DOSEN
PENGASUH
Drs.
Ruslan , M.ag
|
TUGAS
TERSTRUKTUR
METODE
TAFSIR
|
Sejarah Baca Tulis Al-Qur’an
OLEH
:
RANDA
AGUSTINA
1101110015
INSTITUT AGAMA
ISLAM NEGERI ANTASARI
FAKULTAS SYARIAH
AHWAL AL-SYAKHSYIYYAH
BANJARMASIN
2012
Sejarah Baca Tulis Alquran
Setelah wafat Utsman, Mushhaf Al-Imam tetap merupakan
satu-satunya mushhaf yang dijadikan pegangan umat Islam dalam pembacaan
Alquran, meskipun demikian terdapat juga beberapa perbedaan dalam pembacaan
tersebut, sebab-sebab timbulnya perbedaan tersebut dapat juga disimpulkan dalam
dua hal.
Pertama : Penulisan Alquran itu sendiri
Kedua : Perbedaan lahjah (dialek) orang-orang Arab
Penulisan Alquran itu dapat menimbulkan perbedaan pembacaan,
oleh karena Mushhaf Al-Imam ditulis oleh sahabat-sahabat yang tulisannya belum
dapat dimasukkan kedalam golongan tulisan yang baik, sebagaimana diterangkan
oleh Ibnu Khaldun dalam bukunya “Muqaddimah Ibnu Khaldun” bahwa
“Perhatikanlah akibat-akibat yang terjadi disebabkan oleh tulisan mushhaf yang
ditulis sendiri oleh sahabat-sahabat dengan tangannya”. Tulisan itu tidak
begitu baik, sehingga kadang-kadang terjadilah beberapa kesalahan dalam
penulisan, jika ditinjau dari segi tulisan yang baik dan bagus.

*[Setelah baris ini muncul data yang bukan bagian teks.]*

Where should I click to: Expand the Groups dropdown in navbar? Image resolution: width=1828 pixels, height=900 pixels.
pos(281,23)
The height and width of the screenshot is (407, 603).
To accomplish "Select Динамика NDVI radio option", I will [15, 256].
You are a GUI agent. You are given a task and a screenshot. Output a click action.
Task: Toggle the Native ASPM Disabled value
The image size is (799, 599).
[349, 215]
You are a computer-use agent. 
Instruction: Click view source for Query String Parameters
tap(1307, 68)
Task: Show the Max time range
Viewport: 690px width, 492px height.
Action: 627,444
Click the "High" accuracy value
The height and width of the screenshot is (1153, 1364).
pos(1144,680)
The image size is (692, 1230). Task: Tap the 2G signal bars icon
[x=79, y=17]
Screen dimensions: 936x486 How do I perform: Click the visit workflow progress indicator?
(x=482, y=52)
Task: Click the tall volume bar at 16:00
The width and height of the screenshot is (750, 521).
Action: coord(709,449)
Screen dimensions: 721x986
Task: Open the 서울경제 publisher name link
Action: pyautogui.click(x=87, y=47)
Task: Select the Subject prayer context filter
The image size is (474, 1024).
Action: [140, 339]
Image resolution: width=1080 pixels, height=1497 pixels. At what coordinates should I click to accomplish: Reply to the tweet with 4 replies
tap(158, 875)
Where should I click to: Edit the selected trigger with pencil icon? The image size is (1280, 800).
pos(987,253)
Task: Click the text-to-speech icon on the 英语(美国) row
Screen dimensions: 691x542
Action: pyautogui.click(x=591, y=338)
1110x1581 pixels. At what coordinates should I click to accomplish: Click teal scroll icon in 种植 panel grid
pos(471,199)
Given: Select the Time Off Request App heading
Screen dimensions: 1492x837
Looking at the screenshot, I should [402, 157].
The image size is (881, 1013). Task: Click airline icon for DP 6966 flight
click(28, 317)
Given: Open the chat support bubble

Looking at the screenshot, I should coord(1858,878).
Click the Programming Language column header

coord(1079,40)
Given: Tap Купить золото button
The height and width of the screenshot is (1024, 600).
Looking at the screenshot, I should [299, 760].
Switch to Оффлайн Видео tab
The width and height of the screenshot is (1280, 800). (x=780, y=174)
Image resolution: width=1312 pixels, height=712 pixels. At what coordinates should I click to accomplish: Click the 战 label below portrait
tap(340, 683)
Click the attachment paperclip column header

Untuk mengambil berkat, para tabiin dalam menyalin Alquran
mengikuti saja bentuk tulisan Mushhaf Al-Imam. Karena Mushhaf itu ditulis oleh
sahabat Rasulullah sendiri yang menerima Alquran langsung dari Nabi.
Di samping itu penulisan Mushhaf Al Imam adalah tanpa titik
dan baris. Adapun perbedaan lahjah orang-orang Arab telah menimbulkan
macam-macam qiraat
(bacaan), sehingga pada tahun 200 H. Muncullah ahli-ahli
qiraat yang tidak terhitung banyaknya, seperti qiraat Ibnu Mas’ud.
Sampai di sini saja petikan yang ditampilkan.